▶ **Task description**
Reproduce word for word the part of the data that opens with its first line and closes with the line containing "Action: pyautogui.click(x=761, y=493)", including both ends. Omit the pictures from your answer.

▶ **Data supplied**
== == ==
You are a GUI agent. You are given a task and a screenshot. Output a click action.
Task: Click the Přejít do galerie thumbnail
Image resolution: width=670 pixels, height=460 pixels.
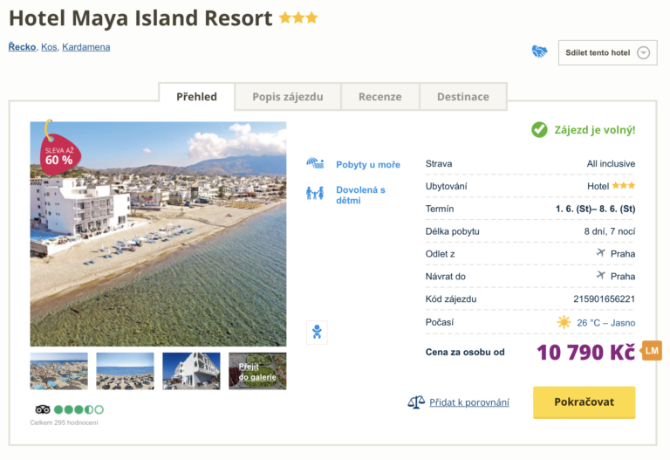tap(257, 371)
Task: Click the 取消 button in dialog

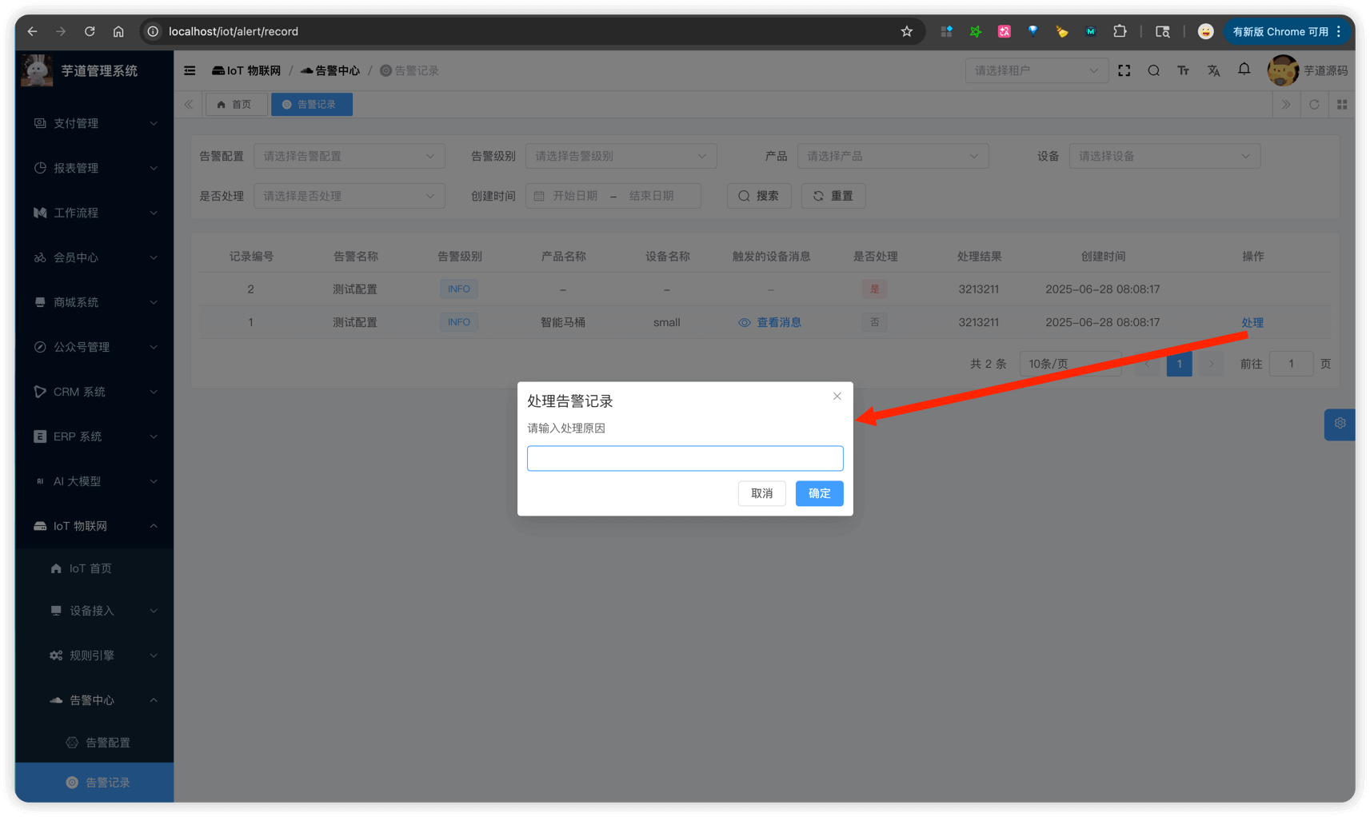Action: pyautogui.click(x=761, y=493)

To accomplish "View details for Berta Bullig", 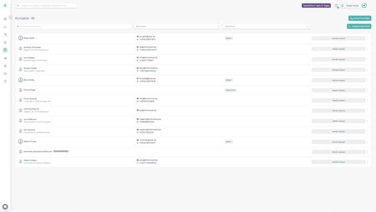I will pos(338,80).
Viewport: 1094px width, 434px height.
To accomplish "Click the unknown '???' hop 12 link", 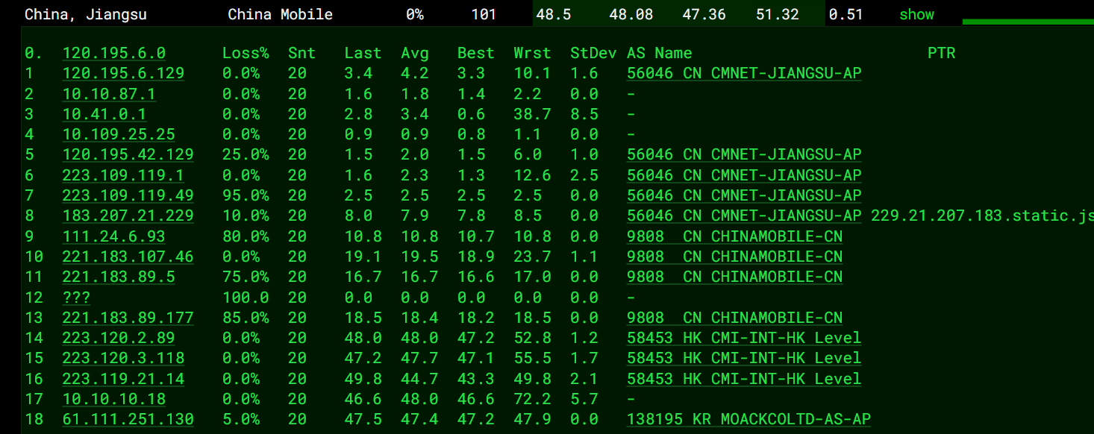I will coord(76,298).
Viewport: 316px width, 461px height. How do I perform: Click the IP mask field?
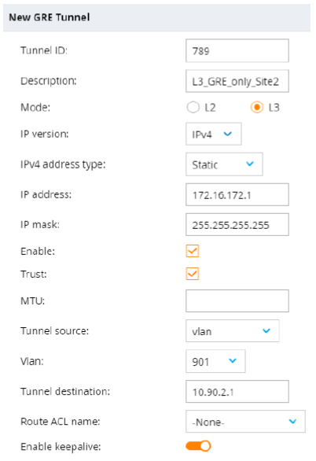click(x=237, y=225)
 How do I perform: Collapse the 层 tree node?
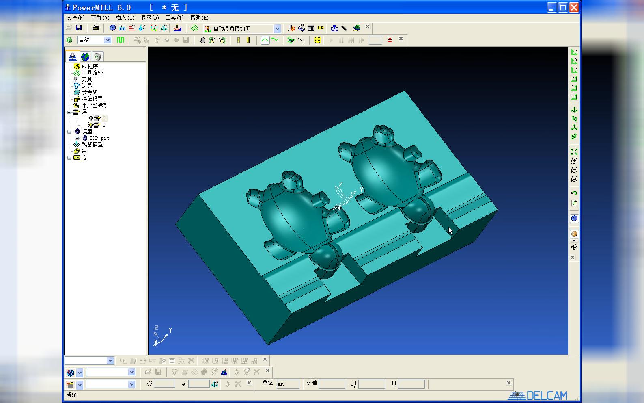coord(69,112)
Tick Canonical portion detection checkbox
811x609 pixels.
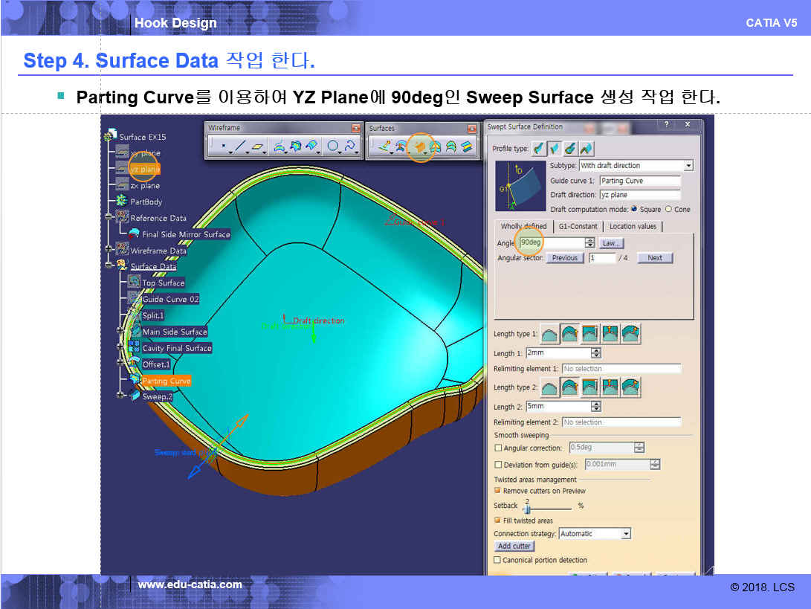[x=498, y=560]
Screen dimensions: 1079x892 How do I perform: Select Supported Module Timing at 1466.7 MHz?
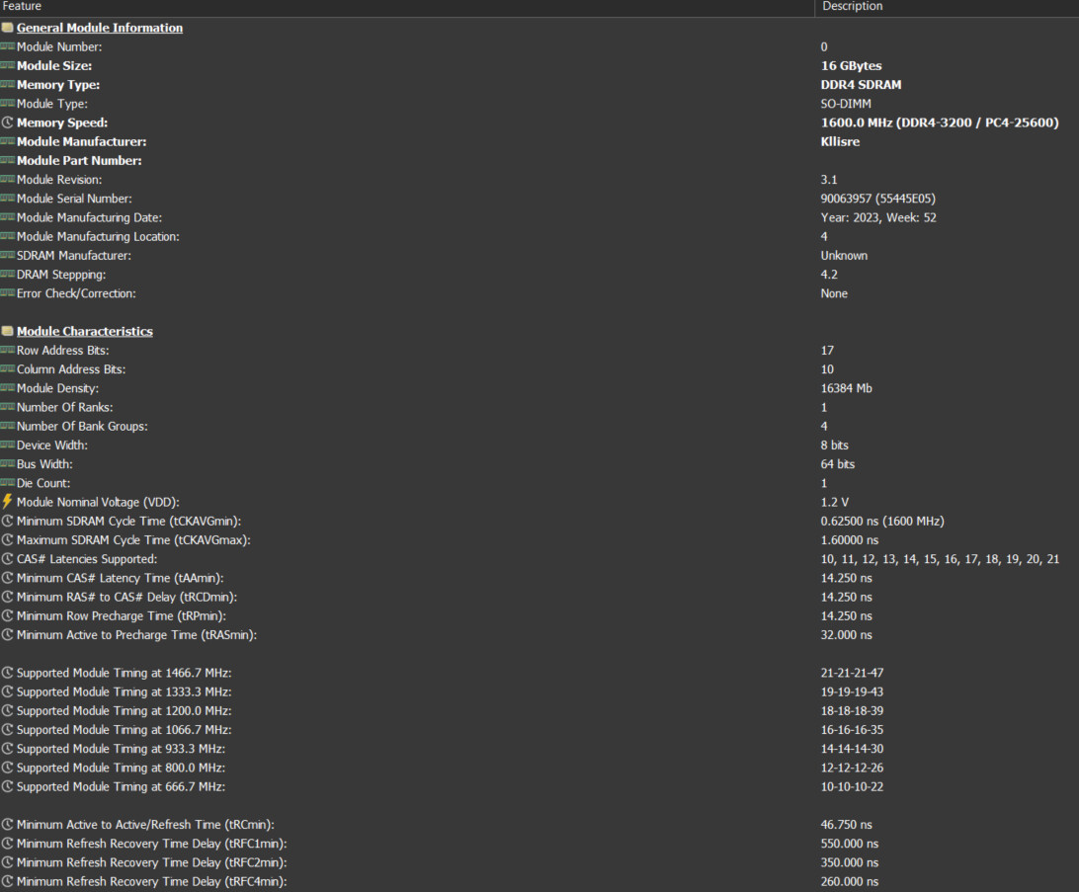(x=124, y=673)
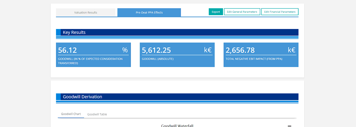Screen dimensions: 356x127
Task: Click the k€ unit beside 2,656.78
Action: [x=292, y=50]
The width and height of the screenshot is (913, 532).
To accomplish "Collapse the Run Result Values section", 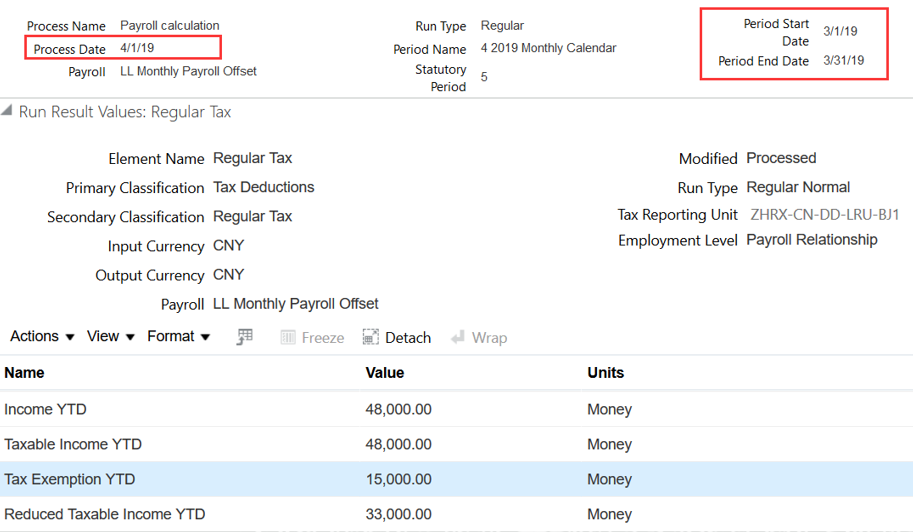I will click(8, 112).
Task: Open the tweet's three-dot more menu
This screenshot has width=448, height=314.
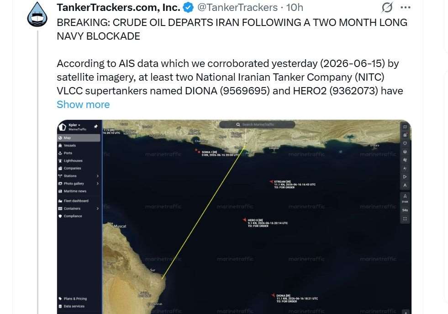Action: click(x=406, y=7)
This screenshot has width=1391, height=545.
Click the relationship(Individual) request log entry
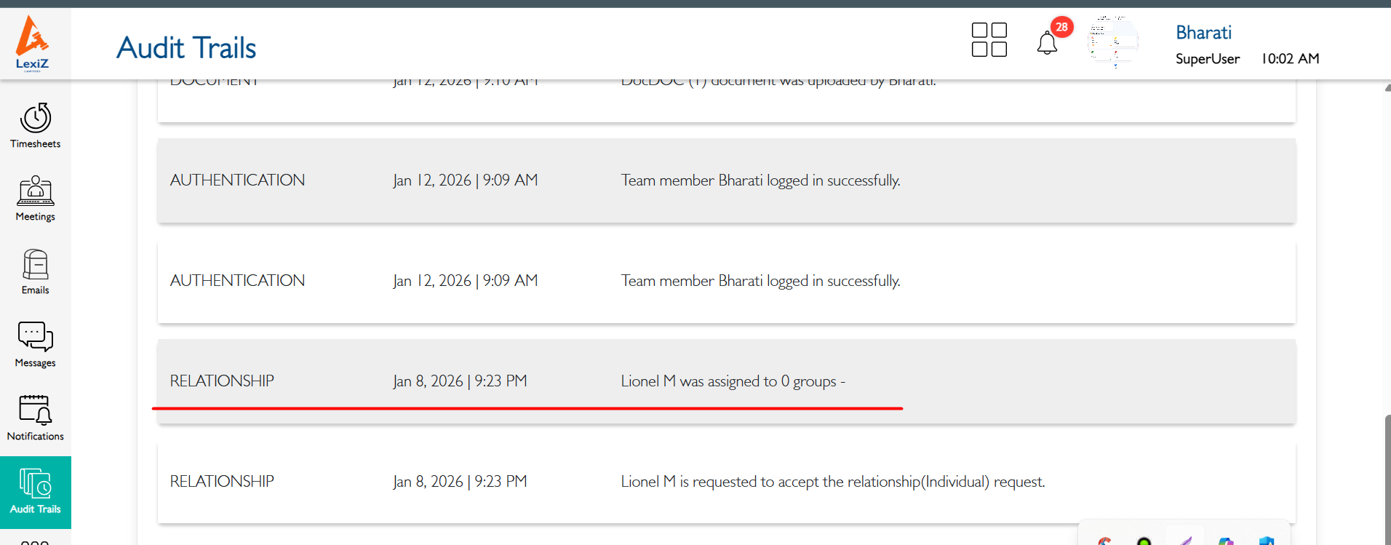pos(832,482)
== == ==
▶ **Written answer**
You are a GUI agent. You are given a task and a screenshot. Output a click action.
Task: Click the Přejít do galerie thumbnail
Image resolution: width=670 pixels, height=460 pixels.
tap(257, 371)
Task: Click the 取消 button in dialog

Action: pyautogui.click(x=761, y=493)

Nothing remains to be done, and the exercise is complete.